The numbers show that Coachella has become wildly popular over its 20 years of life. In fact, it had to reach an agreement with the city to up its attendee cap from 99,000 guests per day to 126,000 per day, as well as increasing the acreage of the festival grounds.
Even with these expansions, tickets sold out within three minutes, although it was possible to get them from resellers — if you were willing to shell out $1,500 per ticket.
It may come as no surprise that the type of consumer who’s willing to pay that kind of money on a ticket will also shell out for other expenses over the course of the weekend, from local lodging to food and, of course, drinks — no matter how much the prices are inflated that weekend.
Here are just a few of the expenses that festivalgoers are tacking on to their weekend price tag (and who’s making money off it).
Lodging
Many attendees book a hotel room if they’re able, and nearby hotels seize the opportunity, with some as far as 30 miles away attracting thousands of festivalgoers with pre-party events. However, there are only about 16,000 hotel rooms in the region and 125,000 concertgoers who need a place to sleep.
Attendees who don’t want to camp and missed the boat on a hotel room often turn to the only option left: Short-term home rental platforms such as Airbnb and VRBO. That can be a windfall for locals who want to get out of dodge before the crowds roll in.
One person told local news source The Desert Sun that he raked in $1,000 a weekend during Coachella — $300 more than he would ordinarily charge a student or traveling nurse to rent the space for an entire month.
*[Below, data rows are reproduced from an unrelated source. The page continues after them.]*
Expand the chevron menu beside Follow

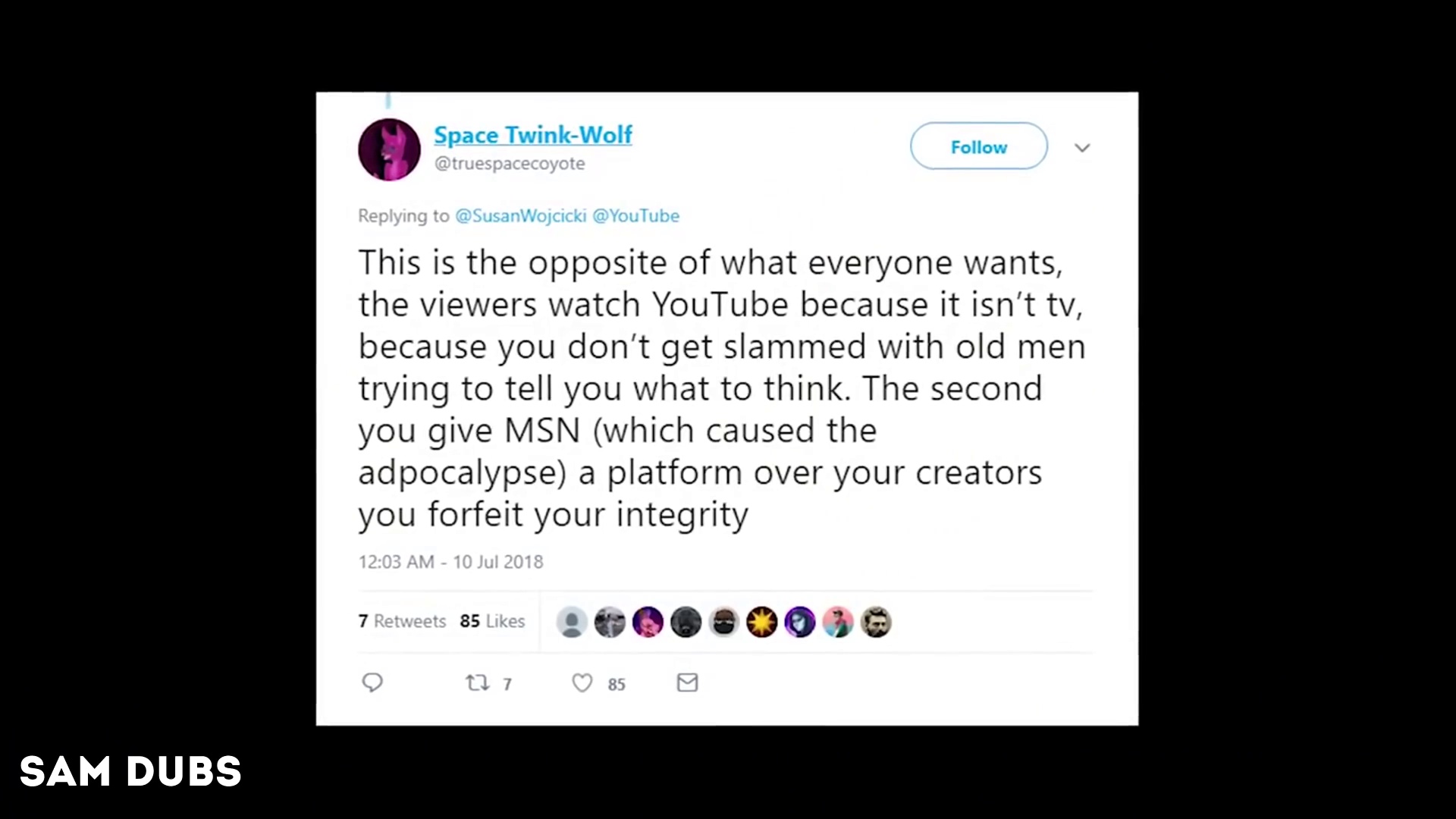coord(1082,147)
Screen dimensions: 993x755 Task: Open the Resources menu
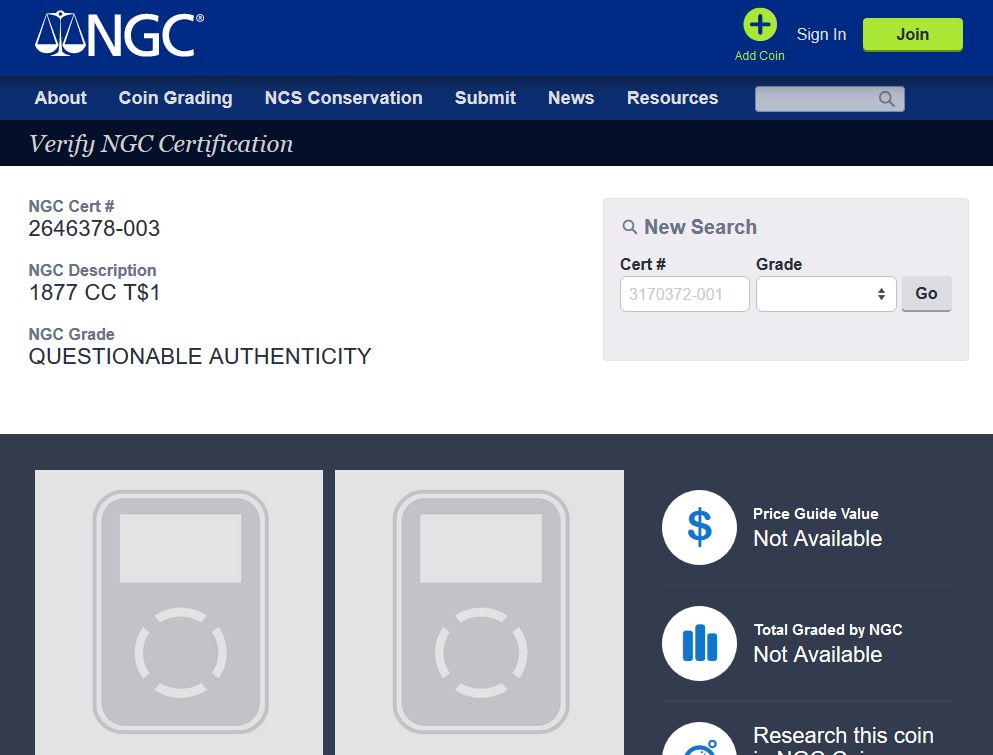click(672, 98)
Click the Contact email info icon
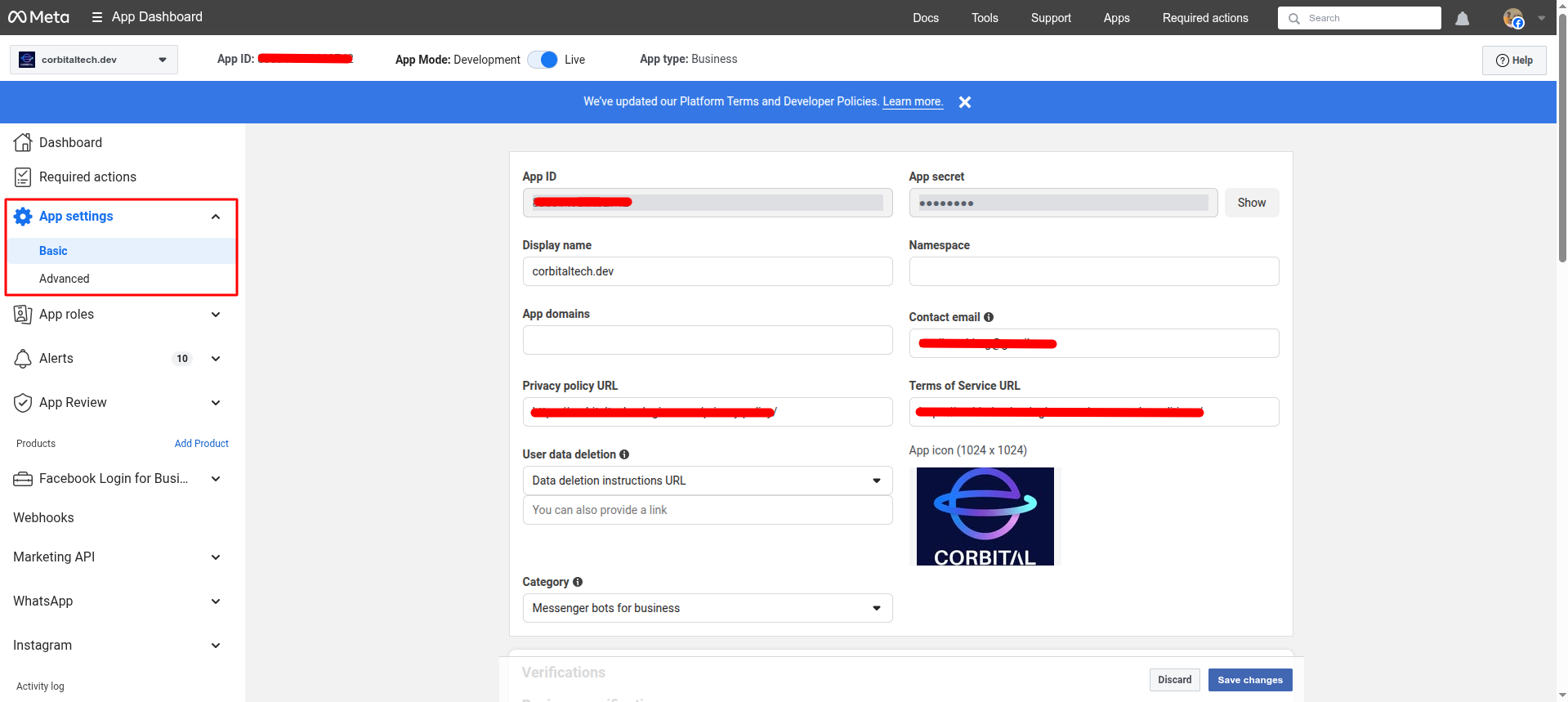 click(x=989, y=317)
Another rented out his home in Indio for $2,000 to $3,000 a weekend — enough to pay half his mortgage over the course of three weekends.
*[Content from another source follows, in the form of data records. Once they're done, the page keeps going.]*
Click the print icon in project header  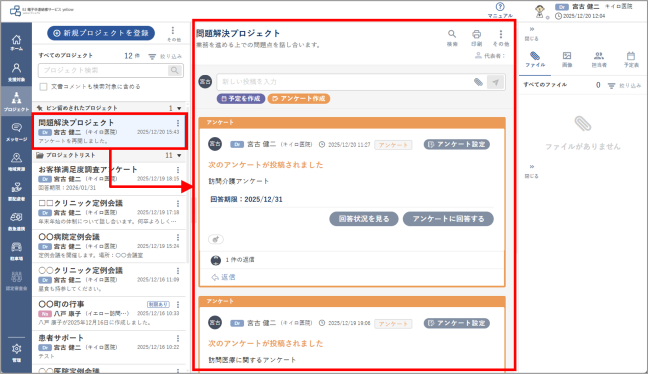pyautogui.click(x=476, y=38)
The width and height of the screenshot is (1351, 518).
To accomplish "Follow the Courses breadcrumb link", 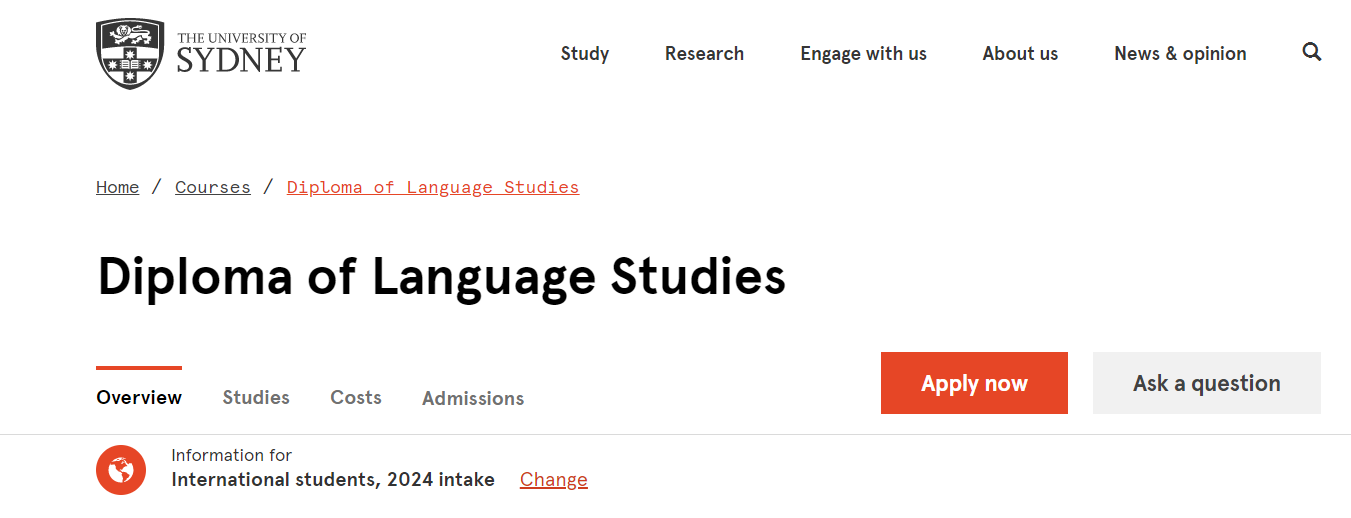I will coord(213,187).
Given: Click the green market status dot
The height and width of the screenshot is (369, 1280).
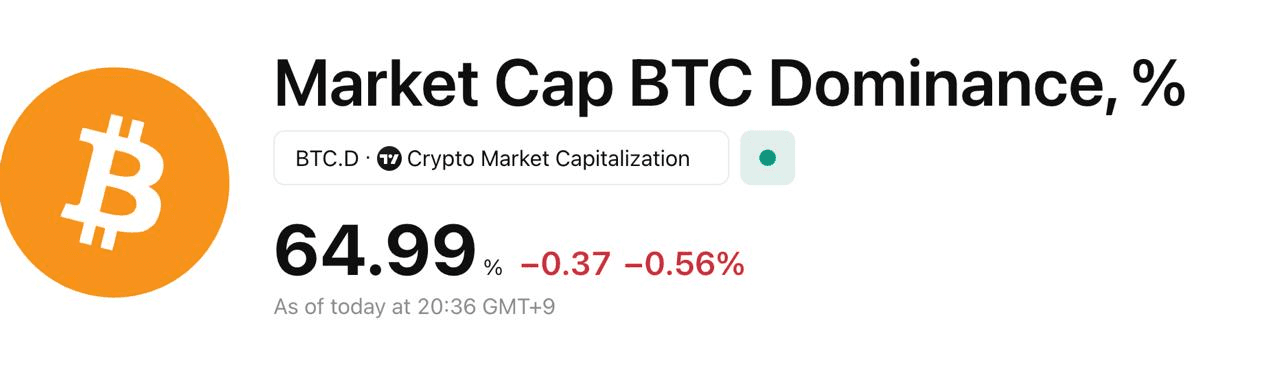Looking at the screenshot, I should [767, 158].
Thanks to bed taxes on short-term rentals, cities get to reap the benefits of this arrangement too.
Travel
Why book a regular old flight or road trip when you could be flying on a semi-private jet? Private aviation companies JetSuiteX and JetSmarter are offering pop-up flights from Los Angeles to the festival.
Pop-up flights are special services scheduled around popular events that can be difficult to get to by traditional airline. The strategy was first introduced at last year’s Coachella and has also been used to ferry attendees to the Consumer Electronics Show in Las Vegas as well as the Sundance Film Festival in Park City, Utah, both of which took place in January.
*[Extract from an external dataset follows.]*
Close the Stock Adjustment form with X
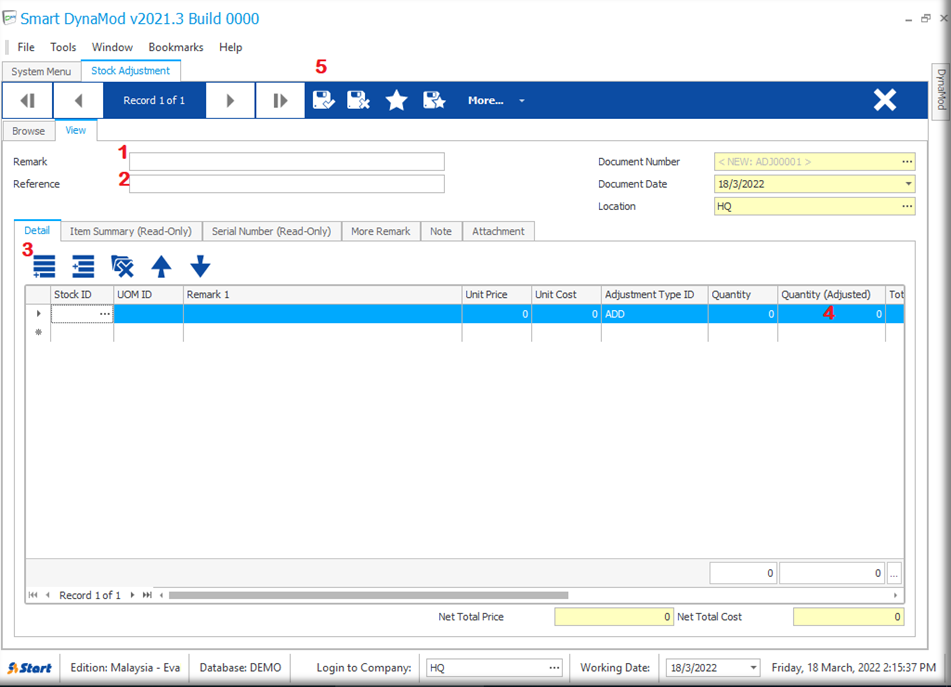951x687 pixels. click(884, 100)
Pop-up tickets start at $199 each way, but if festivalgoers want the real VIP experience, they can book one for $2,490. That includes in-flight cocktails, ground transportation at the festival and additional cocktails from the Absolut tent during the event.
Food
Coachella stepped up its refreshments game this year with the all-new Indio Central Market, featuring 15 restaurants from across the country. There’s vegan ramen at Ramen Hood, dim sum at Ms Chi, trendy poke, ice cream tacos and a kombucha bar with rotating taps that even has its own kombucha sommelier to guide customers through the 20 varieties of kombucha featured from across the U.S.
There are also opportunities to splurge a little more on a dinner by a famous chef: $225 buys four courses with beer and wine pairings by “Top Chef” favorites such as Bruce Kalman and Shirley Chung.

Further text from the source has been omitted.